Data section START

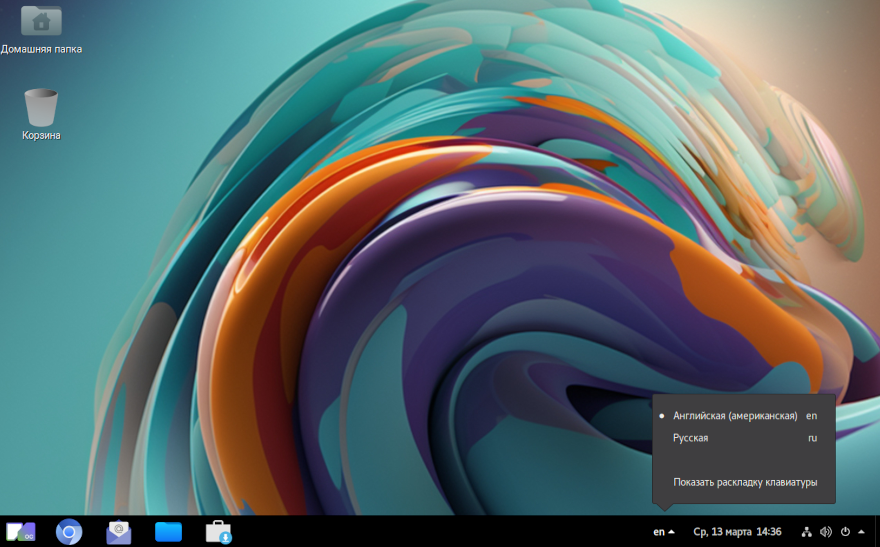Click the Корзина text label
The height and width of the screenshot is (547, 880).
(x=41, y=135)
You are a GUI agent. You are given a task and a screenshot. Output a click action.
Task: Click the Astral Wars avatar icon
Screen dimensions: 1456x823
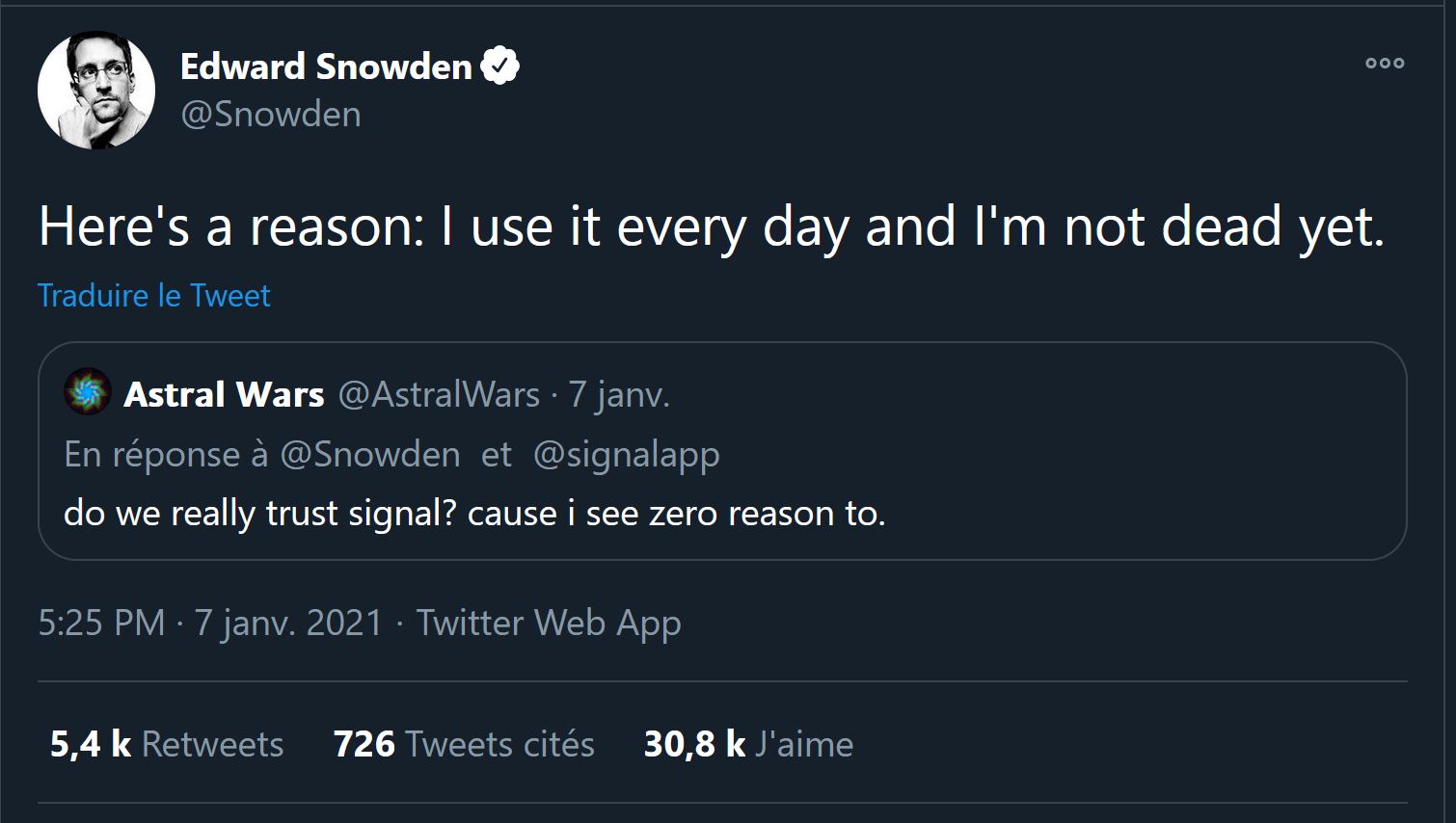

Data section END

What is needed is an exact copy of the lines from the line with "Task: Click the Astral Wars avatar icon" to the end of the data above, both included, without any pictures.

**Solution**
Task: Click the Astral Wars avatar icon
Screen dimensions: 1456x823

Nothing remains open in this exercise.